#### Page extract
- - - - - - -
Are there similarities between early childhood education and early childhood development?
Both fields concern themselves with early learners- how a learner understands, changes, can grow, and improve. If a young child has a developmental delay both early childhood education and early childhood development focus on what is happening with that young child, how to best facilitate that child’s growth and proper care. Where ethical areas are concerned: a child’s nutrition, or malnutrition, income, child abuse, IQ etc… both early childhood educators and those who work in the myriad fields of early childhood development are involved in finding solutions for these young learners. Any variable that could potentially impact a child’s health and safety and their ability to access quality of life, are concerns for both early childhood educators and early childhood development.
What are the job differences for early childhood education and early childhood development?
Early childhood educators focus primarily on setting up the learning environment in preparation for learning, creating lesson plans, and teaching young learners. A bachelor’s degree in education is the baseline degree for early childhood educators, but it is much more common for individuals in the field to obtain an advanced degree such as a master’s degree in early childhood education. A common career for individuals who work in early childhood development is developmental psychologies. The developmental psychologist will student the changes in development including social changes, intellectual and emotional changes as well as cognitive changes across the lifespan. You can focus on early childhood development. A doctoral degree is typically required for individuals looking to work in this field. If you are unsure whether or not childhood development is right for you, take a look at these online degrees in childhood development.
Here are some other things to consider before signing up for a degree program
- The median salary of an early childhood educator is $28,790 for preschool teachers and $54,310 for elementary school teachers.
- The median salary for a developmental psychologist is between $69,000-$91,000 per year.
- Average time spent in higher education for early childhood educators is 2 years.
- Average time spent in higher education for developmental psychologists is 4-7 years
What will I study in Early Childhood Education?
Students who study early childhood education in the 21st century are going to have a different curriculum than those from even 10 years ago. Our understanding of early childhood education has changed recently and so along with it (should) the curriculum. You should expect to study childhood development, methods for setting up the learning environment, a variety of evidence-based pedagogical practices, emergent literacy, mathematics in early childhood education, as well as curriculum and instruction for diverse learners. If you are looking for a great degree in early childhood education, there are a number of great options.
What will I study in Childhood Development?
Depending on your area of interest, the curriculum will change. Developmental psychologist should expect to both research and apply their learning during their degree. You may study socio-cultural theories of developmental psychology, methods for studying infants, information processing theories and cognitive change, relationships and attachment, parenting and parenting styles, temperament and personality, intelligence and the debate over nature versus nurture, self esteem identity among others.
Hopefully, this helped clarify a few of the differences and similarities between early childhood education and early childhood development. We recommend researching more indepthly various scholars such as Jean Piaget, and Maria Montessori for more clues into what career would be a good fit for you.
- - - - - - -
#### Material provided

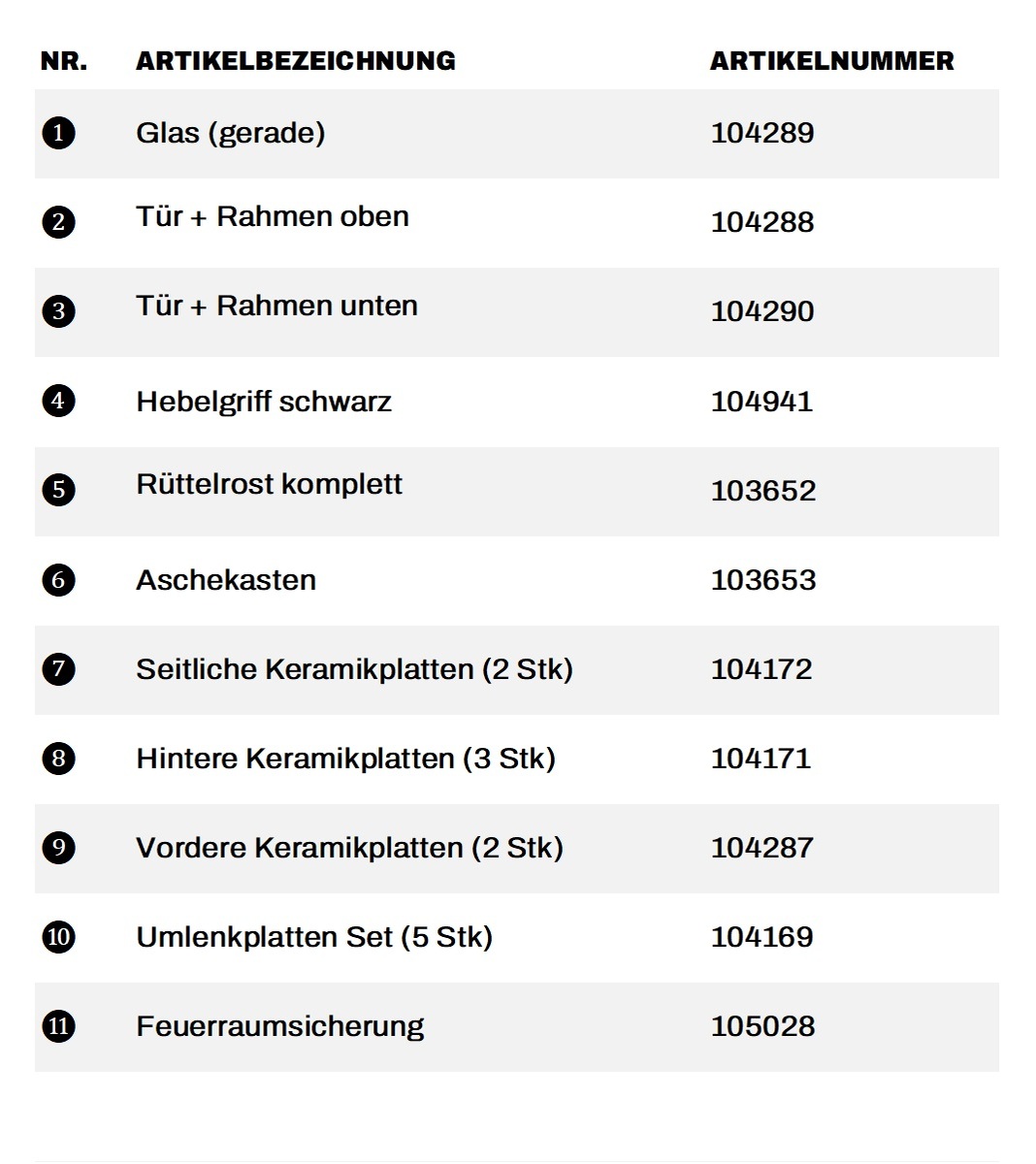Select the number 5 circle marker
This screenshot has height=1164, width=1036.
(x=59, y=490)
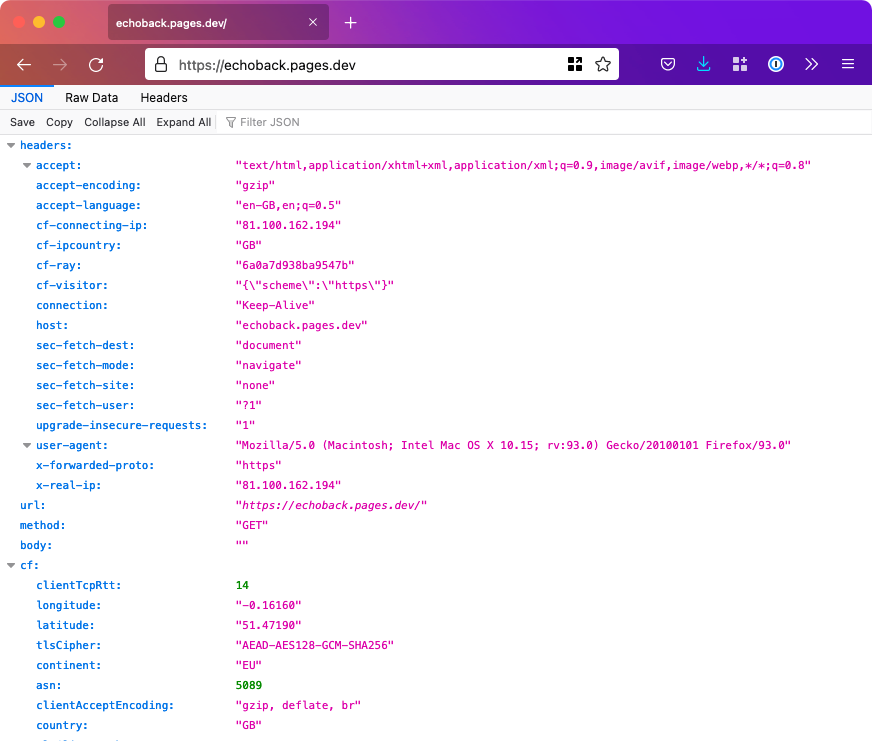This screenshot has width=872, height=741.
Task: Open the 1Password extension icon
Action: [775, 63]
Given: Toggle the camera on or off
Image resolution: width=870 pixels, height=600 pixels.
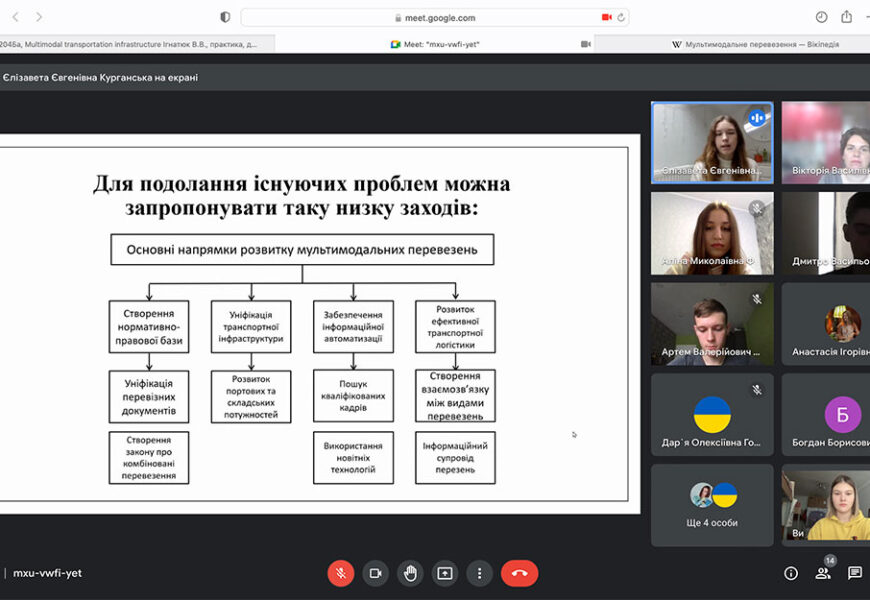Looking at the screenshot, I should (x=375, y=573).
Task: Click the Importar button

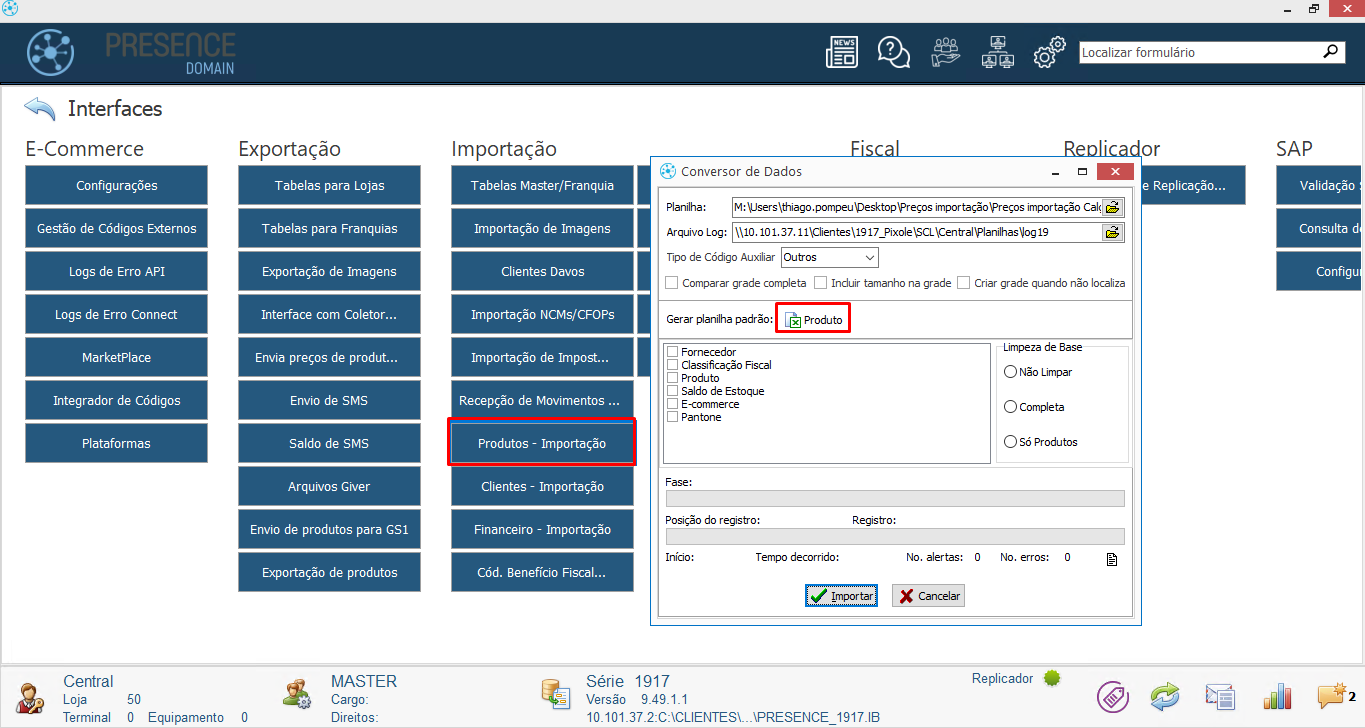Action: [x=841, y=596]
- - - - - - -
#### Your tasks
1 - From the early childhood page, output the passage starting at "- The median salary for" and ending at "is 2 years.".
2 - Check each statement against the early childhood page and answer yes or no, quoting the words from the page that decide it.
(a) A doctoral degree is typically required to work as a developmental psychologist.
(b) Early childhood educators spend an average of 4 years in higher education.
(c) The median salary for preschool teachers is $28,790.
3 - According to the early childhood page, what is the baseline degree for early childhood educators?

#### Solved tasks
1 -
- The median salary for a developmental psychologist is between $69,000-$91,000 per year.
- Average time spent in higher education for early childhood educators is 2 years.

2 -
(a) Yes: "A doctoral degree is typically required for individuals looking to work in this field."
(b) No: "Average time spent in higher education for early childhood educators is 2 years."
(c) Yes: "The median salary of an early childhood educator is $28,790 for preschool teachers"

3 - A bachelor's degree in education.